British Airways, easyJet and Ryanair have all launched legal action against the UK government's decision to impose a 14-day quarantine. /AFP

And if we make it too easy for the virus, if we are too carefree, then it will spread again very quickly
 -  Jens Spahn, Germany's health minister



By Iolo ap Dafydd in London

The fears of several economists that unparalleled damage is being done to the UK's economy during the coronavirus pandemic have been realized, as the country posted its largest monthly economic contraction on record. Gross domestic product (GDP) shrank by more than 20 percent in April – three times worse than at the peak of the 2008 Global Financial Crisis.

Almost nine million workers in Britain have most of their wages paid by taxpayers in the government's Jobs Retention Scheme. The furlough process started three months ago.

It's not just how to stimulate new economic activity that poses problems for the UK government, but also how to reduce the impact of COVID-19. With fewer daily cases, there has been a decline in the number of people dying. But the government's test-and-trace system to track people with the virus is not yet "world standard," as promised by Prime Minister Boris Johnson.


By Toni Waterman in Brussels

The European Union

Vaccines are the next battle ground in the fight against COVID-19 and Europe doesn't want to miss out when and if one is found. EU health ministers will discuss plans on how to secure early access and ample doses in a virtual meeting on Friday. 

Brussels has asked for a mandate to negotiate advance-purchase agreements with drug makers for up to 600 million doses. Calls are also growing louder for Europe to invest in companies and clinical trials. 

On Thursday, the European Investment Bank signed a $110 million financing agreement with immunotherapy firm BioNTech, the first European company to enter clinical testing for a COVID-19 vaccine. 

The Commission has also raised billions of dollars to fund vaccine research. 


Brussels Airport says it will be able to resume post-lockdown operations on Monday, despite the airport's ground handler, Swissport, filing for bankruptcy earlier this week. In an interview with The Brussels Times, a spokesperson said 90 percent of flights will be covered by the airport's other ground handling company, Aviapartner, and that the airport is hopeful a solution can be found for the other flights by Monday. 

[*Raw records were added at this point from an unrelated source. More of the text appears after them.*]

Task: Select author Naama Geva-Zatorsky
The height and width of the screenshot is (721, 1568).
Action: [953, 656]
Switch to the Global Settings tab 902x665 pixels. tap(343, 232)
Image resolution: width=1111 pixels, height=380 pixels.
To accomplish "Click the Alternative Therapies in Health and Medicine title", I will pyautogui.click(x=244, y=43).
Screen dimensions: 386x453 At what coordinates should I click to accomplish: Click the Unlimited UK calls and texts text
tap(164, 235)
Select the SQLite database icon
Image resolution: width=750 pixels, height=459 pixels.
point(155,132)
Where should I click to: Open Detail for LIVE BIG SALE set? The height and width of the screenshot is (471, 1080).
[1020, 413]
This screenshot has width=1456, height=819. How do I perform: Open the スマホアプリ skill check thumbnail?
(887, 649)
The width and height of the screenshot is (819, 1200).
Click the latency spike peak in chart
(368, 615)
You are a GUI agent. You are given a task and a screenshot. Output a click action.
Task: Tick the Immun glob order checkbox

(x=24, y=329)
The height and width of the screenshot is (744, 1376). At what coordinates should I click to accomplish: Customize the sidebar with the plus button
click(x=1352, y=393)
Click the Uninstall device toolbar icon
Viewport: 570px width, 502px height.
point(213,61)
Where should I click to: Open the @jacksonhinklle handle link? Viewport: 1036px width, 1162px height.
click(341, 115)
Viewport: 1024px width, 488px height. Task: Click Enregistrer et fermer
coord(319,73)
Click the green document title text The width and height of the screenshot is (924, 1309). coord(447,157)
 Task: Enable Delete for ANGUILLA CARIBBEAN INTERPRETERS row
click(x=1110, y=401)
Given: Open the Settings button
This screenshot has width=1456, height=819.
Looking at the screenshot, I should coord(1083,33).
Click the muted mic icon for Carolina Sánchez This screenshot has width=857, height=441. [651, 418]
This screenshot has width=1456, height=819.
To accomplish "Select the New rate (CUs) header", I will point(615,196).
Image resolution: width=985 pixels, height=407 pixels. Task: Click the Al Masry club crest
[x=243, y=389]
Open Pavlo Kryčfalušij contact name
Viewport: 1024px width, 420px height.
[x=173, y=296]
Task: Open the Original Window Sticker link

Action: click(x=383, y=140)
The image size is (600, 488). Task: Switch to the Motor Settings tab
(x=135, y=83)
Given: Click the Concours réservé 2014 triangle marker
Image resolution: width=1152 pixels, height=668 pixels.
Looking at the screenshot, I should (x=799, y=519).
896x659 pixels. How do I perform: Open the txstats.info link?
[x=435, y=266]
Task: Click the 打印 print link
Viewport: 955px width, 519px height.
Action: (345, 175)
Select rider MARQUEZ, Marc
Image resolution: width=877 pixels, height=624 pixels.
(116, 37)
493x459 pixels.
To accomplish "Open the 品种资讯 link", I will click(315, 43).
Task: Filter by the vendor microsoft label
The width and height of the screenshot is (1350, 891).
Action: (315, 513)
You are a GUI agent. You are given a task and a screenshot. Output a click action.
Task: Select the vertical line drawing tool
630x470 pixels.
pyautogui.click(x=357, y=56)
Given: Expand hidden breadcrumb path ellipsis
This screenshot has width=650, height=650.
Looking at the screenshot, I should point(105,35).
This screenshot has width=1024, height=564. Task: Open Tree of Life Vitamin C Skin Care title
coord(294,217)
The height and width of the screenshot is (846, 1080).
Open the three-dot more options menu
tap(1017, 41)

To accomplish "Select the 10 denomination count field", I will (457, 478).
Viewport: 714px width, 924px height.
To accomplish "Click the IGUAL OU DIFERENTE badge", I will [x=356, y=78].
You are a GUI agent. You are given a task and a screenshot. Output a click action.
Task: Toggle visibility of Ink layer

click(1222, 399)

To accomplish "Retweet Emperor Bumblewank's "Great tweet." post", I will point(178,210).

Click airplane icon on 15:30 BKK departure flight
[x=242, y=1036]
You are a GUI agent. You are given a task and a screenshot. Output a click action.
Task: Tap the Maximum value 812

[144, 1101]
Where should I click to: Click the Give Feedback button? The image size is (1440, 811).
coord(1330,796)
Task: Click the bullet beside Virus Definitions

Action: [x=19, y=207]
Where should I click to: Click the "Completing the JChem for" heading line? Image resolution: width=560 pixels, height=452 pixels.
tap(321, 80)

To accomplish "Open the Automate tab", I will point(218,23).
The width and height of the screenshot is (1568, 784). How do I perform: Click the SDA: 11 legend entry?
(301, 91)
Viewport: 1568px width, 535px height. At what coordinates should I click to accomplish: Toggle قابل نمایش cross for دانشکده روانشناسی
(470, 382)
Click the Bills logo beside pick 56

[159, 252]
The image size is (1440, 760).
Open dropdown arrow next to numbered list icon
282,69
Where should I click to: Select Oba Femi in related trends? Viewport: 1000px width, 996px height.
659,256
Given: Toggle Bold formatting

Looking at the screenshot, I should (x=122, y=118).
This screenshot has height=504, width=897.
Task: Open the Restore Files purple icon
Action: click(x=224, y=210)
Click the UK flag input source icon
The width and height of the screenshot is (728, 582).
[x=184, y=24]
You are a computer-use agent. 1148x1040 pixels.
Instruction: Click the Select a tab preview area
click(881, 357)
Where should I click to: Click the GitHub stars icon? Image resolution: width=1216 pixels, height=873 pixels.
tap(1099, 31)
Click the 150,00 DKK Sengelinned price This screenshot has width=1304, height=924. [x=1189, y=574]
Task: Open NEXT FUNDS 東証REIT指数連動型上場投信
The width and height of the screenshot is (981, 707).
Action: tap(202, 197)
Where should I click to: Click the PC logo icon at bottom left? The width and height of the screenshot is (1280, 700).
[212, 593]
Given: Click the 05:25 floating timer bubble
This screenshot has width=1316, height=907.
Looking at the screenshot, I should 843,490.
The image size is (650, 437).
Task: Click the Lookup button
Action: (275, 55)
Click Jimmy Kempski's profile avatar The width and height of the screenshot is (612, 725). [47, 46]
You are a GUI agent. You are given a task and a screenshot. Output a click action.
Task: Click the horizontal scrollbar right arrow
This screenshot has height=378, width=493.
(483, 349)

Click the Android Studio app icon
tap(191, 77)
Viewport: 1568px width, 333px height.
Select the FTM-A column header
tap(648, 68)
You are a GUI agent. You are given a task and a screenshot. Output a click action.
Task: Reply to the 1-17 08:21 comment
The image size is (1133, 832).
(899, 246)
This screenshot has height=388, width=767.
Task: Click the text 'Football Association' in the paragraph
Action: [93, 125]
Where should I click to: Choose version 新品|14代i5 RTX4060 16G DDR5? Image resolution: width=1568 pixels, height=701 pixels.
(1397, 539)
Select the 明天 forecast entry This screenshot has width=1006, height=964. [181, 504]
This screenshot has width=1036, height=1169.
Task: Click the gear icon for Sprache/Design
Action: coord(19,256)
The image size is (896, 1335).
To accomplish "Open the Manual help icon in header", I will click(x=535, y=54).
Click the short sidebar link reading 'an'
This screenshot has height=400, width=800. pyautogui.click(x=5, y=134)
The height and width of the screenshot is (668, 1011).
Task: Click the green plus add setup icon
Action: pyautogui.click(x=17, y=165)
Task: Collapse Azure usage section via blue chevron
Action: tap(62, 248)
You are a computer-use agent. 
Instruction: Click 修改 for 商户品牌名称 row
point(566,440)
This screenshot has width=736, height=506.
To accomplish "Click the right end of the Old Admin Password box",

Swissport Belgium was forced to file for bankruptcy after its main customer, Brussels Airlines,  grounded all flights in mid-March due to the coronavirus pandemic and 1,500 people are expected to be laid off.




By Alex Fraser in Milan

Italy's prime minister, Giuseppe Conte, will speak with the public prosecutors of Bergamo on Friday.

Prosecutors are holding an investigation into the spread of COVID-19 in Italy's worst-affected province. The inquiry is focused on the failure to lock down the towns of Alzano Lombardo and Nembro at the beginning of March, while the virus quickly spread across northern Italy's Seriana Valley. This was an area where thousands subsequently died in the pandemic.

The failure to create a so-called "red zone" is being disputed between the governor of the region of Lombardy and Conte's government.

Attilio Fontana, Lombardy's governor, has said it would have been Rome's decision to quarantine the towns during the first week of March. 

Ahead of his meeting with the prosecutors, Conte told journalists that he "acted within science and in conscience," when dealing with the crisis across Lombardy.